The times of manual labour are changing as automation grows larger and larger by the day. Self-driving vehicles being one of the more well known examples of automation (the vehicles in this thesis being those found in the construction industry), relies on a machine learning network to recognize its surroundings. To achieve this, the network needs a dataset. A dataset consists of two things, data, which usually come in the form of images, and annotated labels in order for it to learn what it sees. The labels is a descriptor that describes what objects exists in an image, and coordinates for where in the image these objects exists, and the area they occupy.
As data is collected, it needs to be manually annotated, which can take several months to finish. With this in mind, is it possible to set up some form of semi-automatic annotation step that does a majority of the work? If so, what techniques can be used to achieve this? How does it compare to a dataset which have been annotated by a human? and is it even worth implementing in the first place?

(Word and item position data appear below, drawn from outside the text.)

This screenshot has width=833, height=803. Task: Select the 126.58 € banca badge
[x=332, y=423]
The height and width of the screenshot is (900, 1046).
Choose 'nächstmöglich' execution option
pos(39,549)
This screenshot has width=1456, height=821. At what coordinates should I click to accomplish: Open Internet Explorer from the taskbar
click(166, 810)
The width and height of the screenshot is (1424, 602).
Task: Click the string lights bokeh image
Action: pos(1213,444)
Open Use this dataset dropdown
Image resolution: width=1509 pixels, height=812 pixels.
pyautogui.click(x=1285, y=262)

For this research, a dataset was collected where a remote controlled wheel loader approached a stationary dump truck, at various different angles, and during different conditions. Four videos were used in the trainingset, containing 679 images and their respective labels. Two other videos were used for the validationset, consisting of 120 images and their respective labels.
The chosen object detector was YOLOv3, which has a low inference time and high accuracy. This helped with gathering results at a faster rate than what would've been possible if an older version was chosen.
The method which was chosen for doing the automatic annotations was linear interpolation, which was implemented to work in conjunction with the labels of the trainingset to approximate the corresponding values.
The interpolation was done at different frame gaps, a gap of 10 frames, a gap of 20 frames, all the way up to a gap of 60 frames. This was done in order to help locate a sweet spot, where the model had similar performance compared to the manually annotated dataset.
The results showed that the fully manually annotated dataset approached a precision value of 0.8, a recall of 0.96, and a mean average precision (mAP) value of 0.95. Some of the models which had interpolated frames between a set gap, achieved similar results in the metrics, where interpolating between every 10th frame, every 20th frame, and every 30th frame, showed the most promise. They all approached precision values of around 0.8, a recall of around 0.94, and an mAP value of around 0.9.